▸ Assigned task
Exactly as written, output the lines below starting from the first and ending with the line that contains "Go to the Новости tab"; omit pictures.

▸ Task material
"""

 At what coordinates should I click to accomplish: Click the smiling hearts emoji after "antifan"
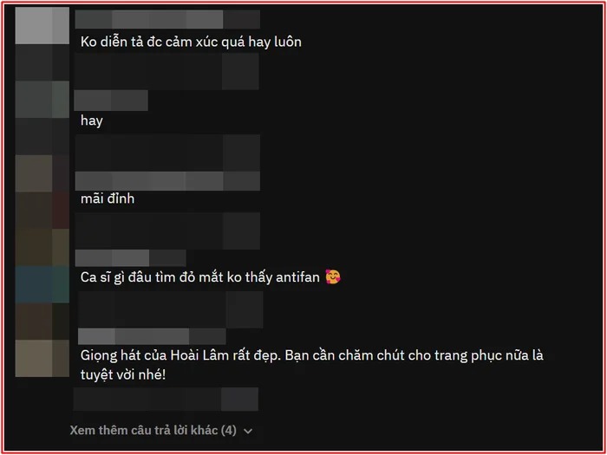pyautogui.click(x=333, y=277)
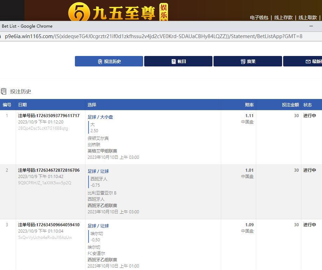The width and height of the screenshot is (322, 270).
Task: Open the 投注历史 tab
Action: (x=109, y=61)
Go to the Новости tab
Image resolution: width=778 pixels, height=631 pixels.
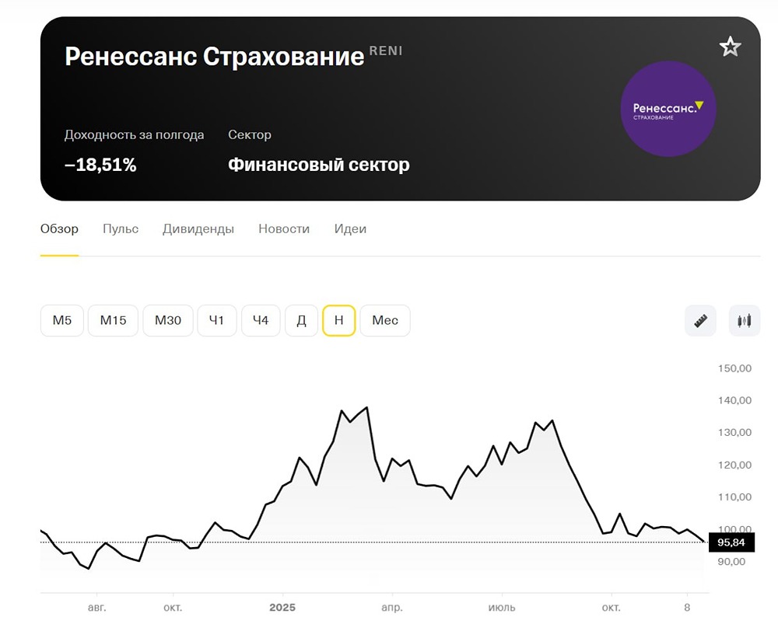tap(284, 229)
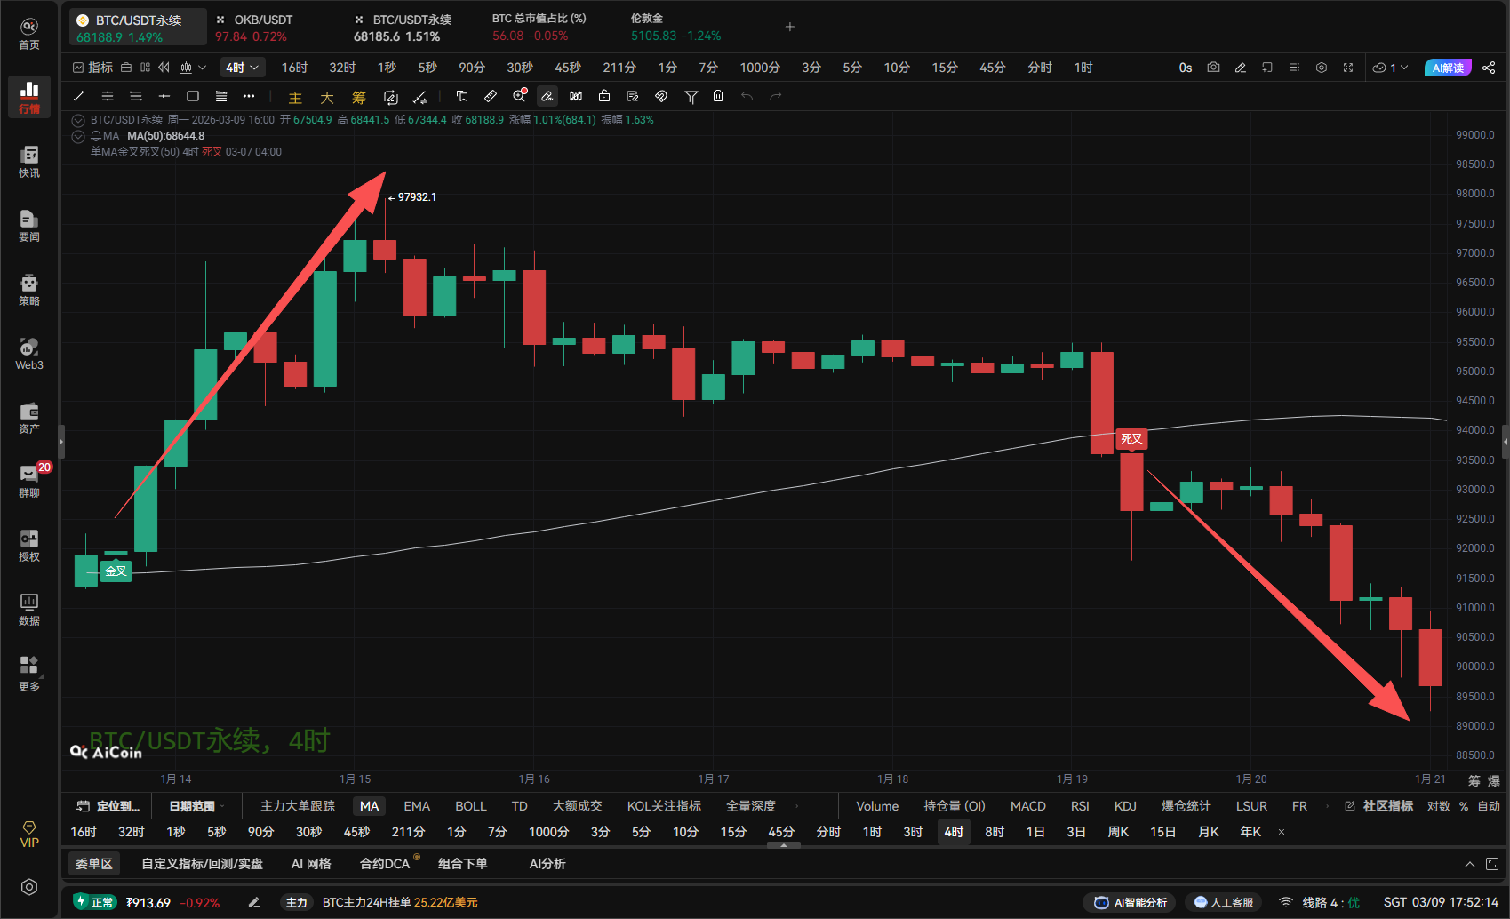The height and width of the screenshot is (919, 1510).
Task: Select the trend line drawing tool
Action: (x=79, y=96)
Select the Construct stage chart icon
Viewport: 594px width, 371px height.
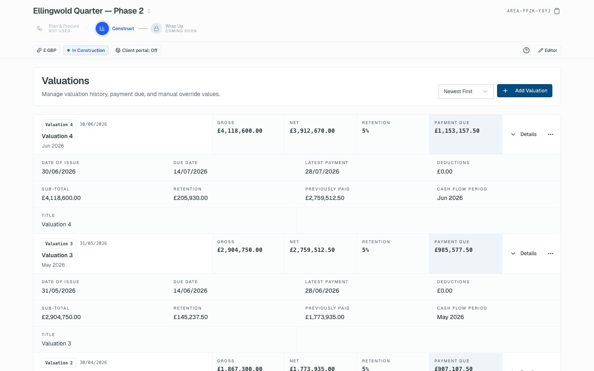[x=102, y=28]
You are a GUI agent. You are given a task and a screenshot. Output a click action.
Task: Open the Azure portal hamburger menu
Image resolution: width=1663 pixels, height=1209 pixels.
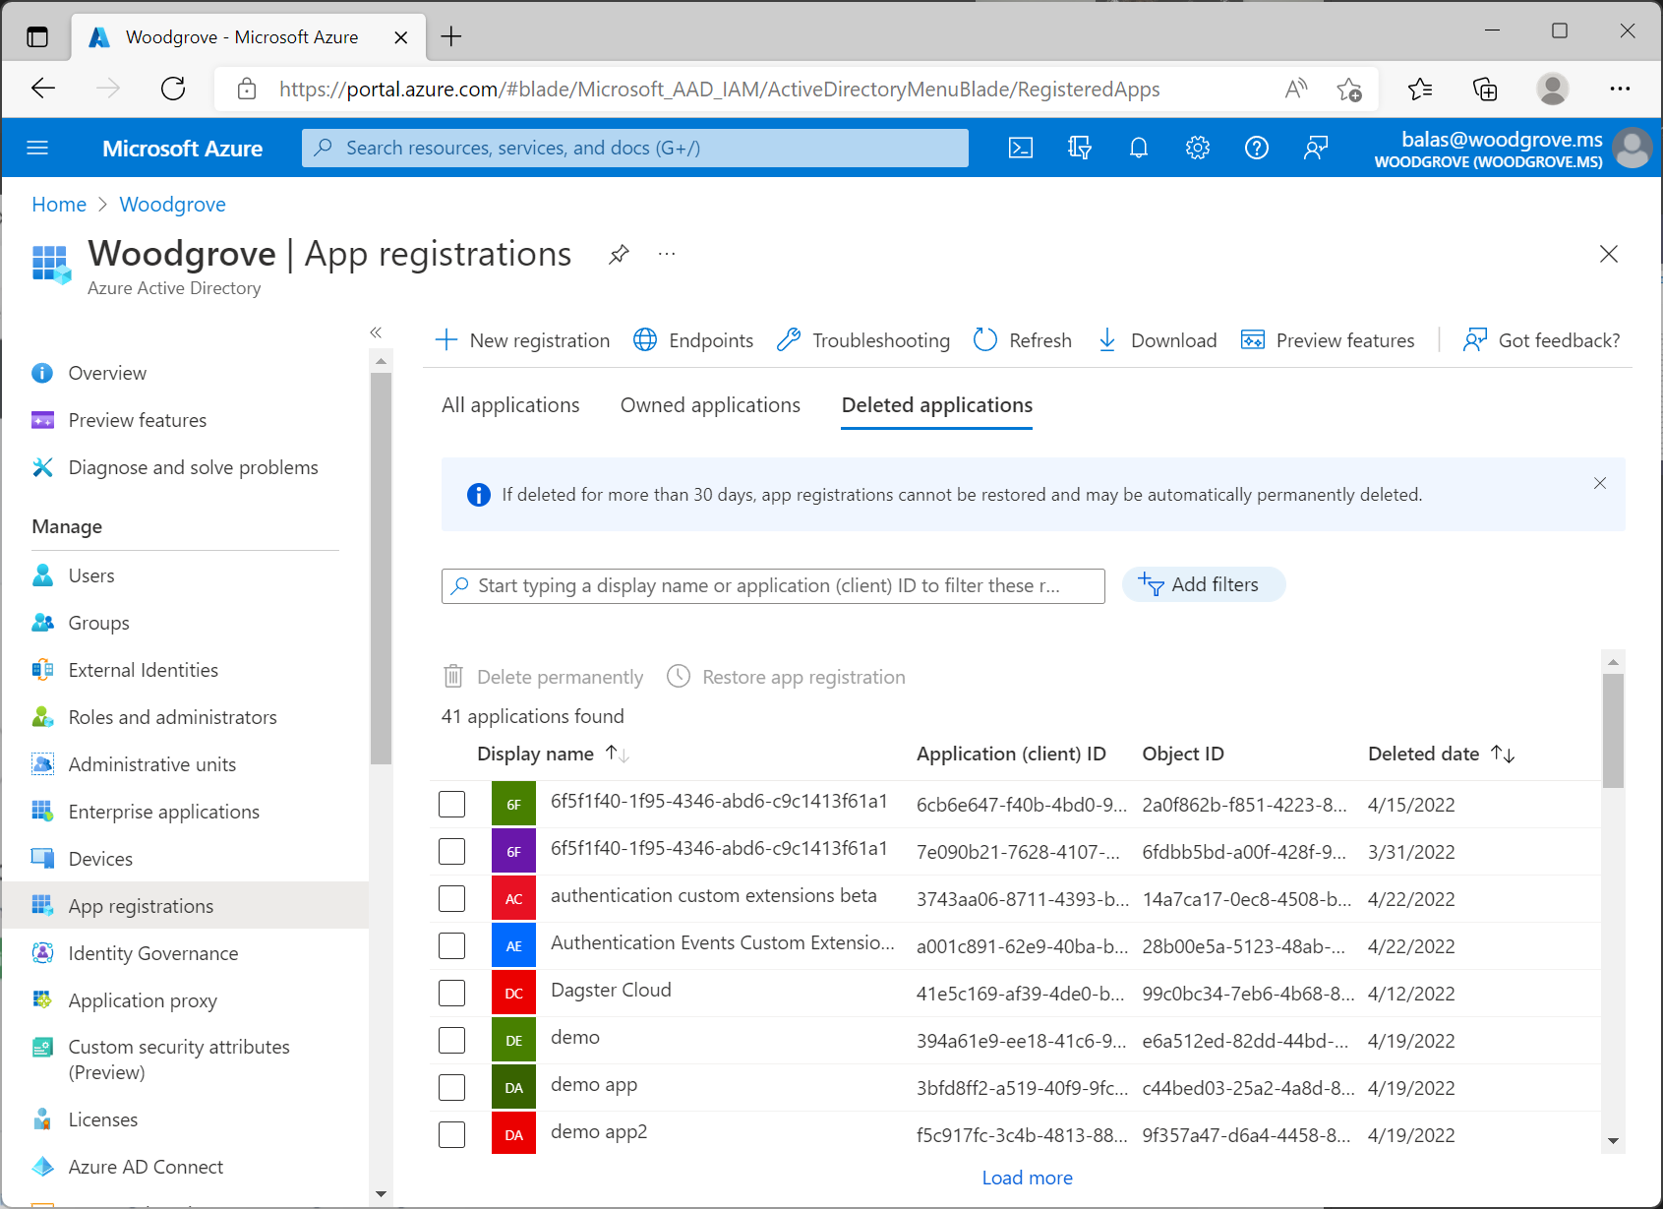(x=37, y=148)

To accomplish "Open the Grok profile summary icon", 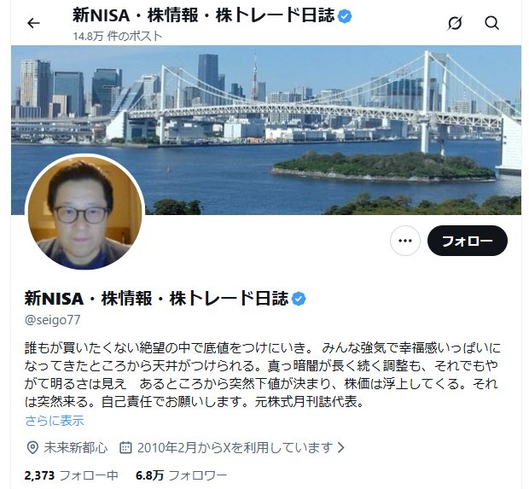I will click(455, 23).
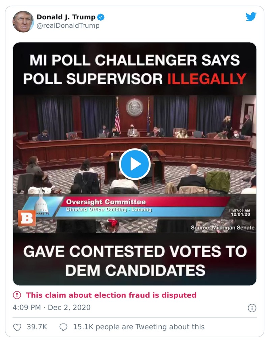Click '15.1K people are Tweeting about this'

[x=139, y=327]
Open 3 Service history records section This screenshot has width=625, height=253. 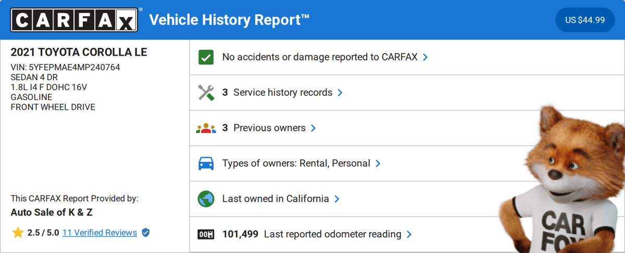pos(282,93)
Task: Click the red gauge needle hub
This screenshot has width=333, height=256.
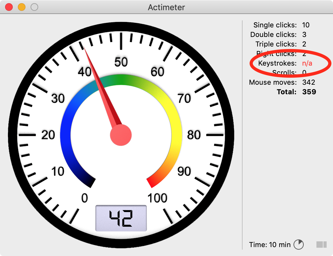Action: 121,135
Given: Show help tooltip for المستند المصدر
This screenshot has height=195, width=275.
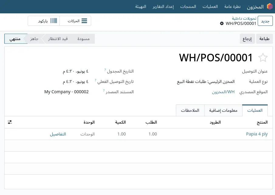Looking at the screenshot, I should click(x=104, y=91).
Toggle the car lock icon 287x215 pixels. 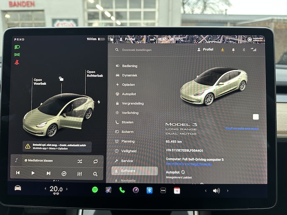click(x=61, y=79)
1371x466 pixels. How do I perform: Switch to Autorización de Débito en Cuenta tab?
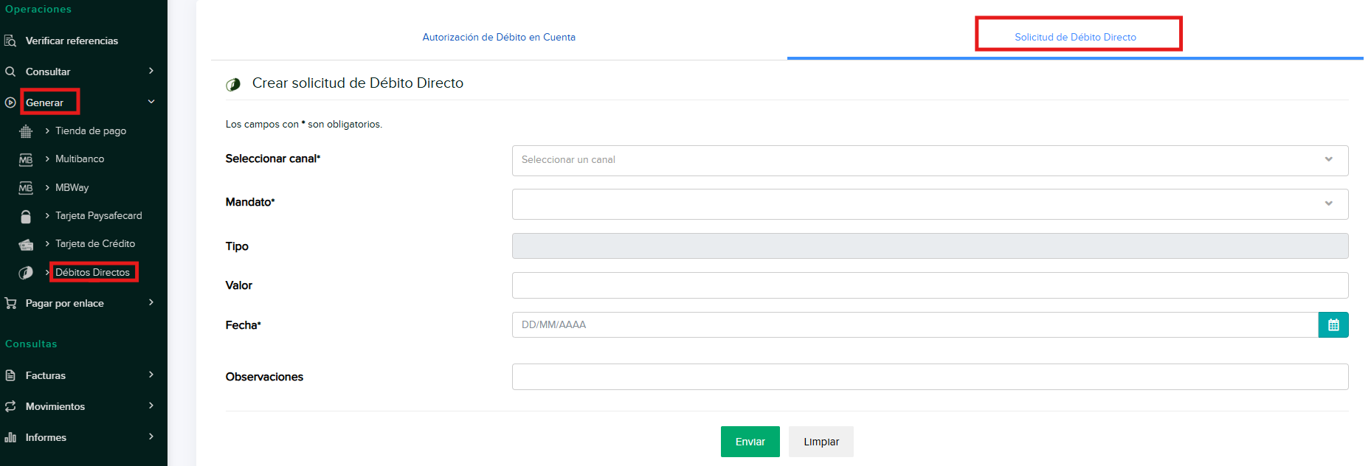pyautogui.click(x=499, y=37)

"""

▸ Solution for this task
 At what coordinates should I click to accomplish: Click the smiling hearts emoji after "antifan"
pyautogui.click(x=333, y=277)
The width and height of the screenshot is (322, 270).
Task: Open the 投注历史 tab
Action: (x=109, y=61)
Go to the Новости tab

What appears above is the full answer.